Selby, Hubert, Jr. (Vol. 2)
Last Updated August 12, 2024.
Selby, Hubert, Jr. 1928–
American writer of fiction, author of Last Exit to Brooklyn. (See also Contemporary Authors, Vols. 15-16.)
Hubert Selby's The Room is very obscene, in inventive as well as boring ways, and it too will attract readers who really shouldn't be there. Here point of view is all, as Selby ransacks the paranoid mind of a prisoner waiting to be tried, apparently on a minor charge. I say "apparently" because this is one of those novels that accord merely "objective" details very little status. The prisoner fantasizes endlessly….
And Selby, who in Last Exit to Brooklyn so impressively showed his power to imagine psychosexual extremity and the lurid despairs inside seemingly commonplace souls, gives this prisoner plenty to think about, as he dreams up hideous vengeances on cops, women, and the other authority figures of his humiliating history.
But it's terribly difficult to render, from inside, dull and resourceless minds like this one. The trick is not to suggest that such people really are richly aware and sensitive when you get to know them, down there beneath the impassive, inarticulate surface. Few writers even come close—offhand I think only of Defoe, Flaubert, and Joyce, which is select company. Selby is a conscientious craftsman—the raw immediacy of Last Exit was sustained by a remarkable sense of structure and timing. But, like everyone else, he's no Joyce, and The Room falls short of its ambitions….
The Room is powerful and disturbing even so, but the boundaries of Selby's art and moral vision are too large to be filled up by a single commonplace mind, psychopathic or not.
Thomas R. Edwards, "The Real Thing," in The New York Review of Books (reprinted with permission from The New York Review of Books; © 1972 by NYREV, Inc.), March 9, 1972, pp. 19-20.
Hubert Selby, you cannot fail to recall, wrote a tremendous, multi-facet book named Last Exit to Brooklyn. As you will recall with greater clarity still, that book was unsuccessfully prosecuted by some gaga weirdos whose idea of the contemporary novel begins with Jean Plaidy and ends with Penelope Mortimer (bless their nylons)….
However, despite all the rape, bestiality, brutal sadism, mutilations and manglings, no one could read this novel [The Room, Selby's second book] without knowing that they have been through a strange and harrowing trip of unimaginable pathos. Not despite the untempered psychotic violence of the work but because of it….

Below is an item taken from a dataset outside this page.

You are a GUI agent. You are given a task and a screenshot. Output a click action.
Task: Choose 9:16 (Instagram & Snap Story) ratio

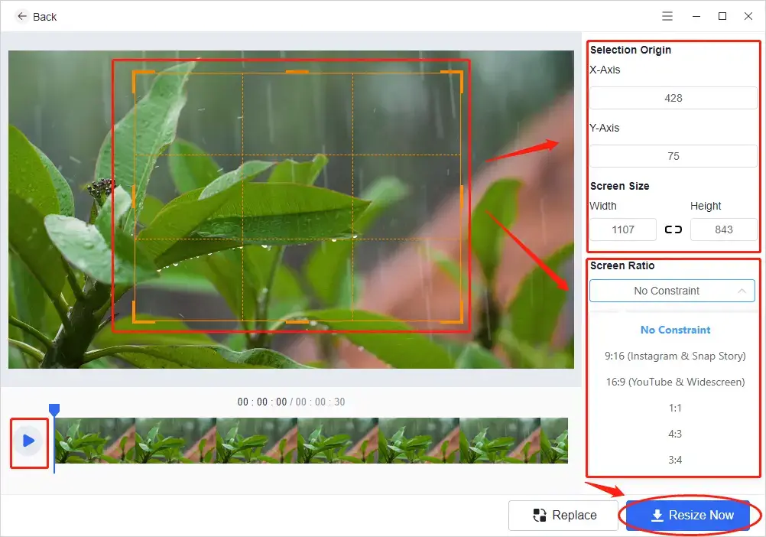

Although Selby's writing assumes many textures, from sequential exposition to raging curses relentlessly smeared on with a palette knife, the book itself is both organic and indivisible. It is considerably more than its parts. It is a soul stripped bare, flinching and wincing and screaming and bleeding and struggling for breath. Scarcely a let-up, with very few moments of even recollected delight. Not a happy book but an unavoidable one. Maybe even a great one.
Duncan Fallowell, "A Soul Stripped Bare," in Books and Bookmen, May, 1972, pp. 54-5.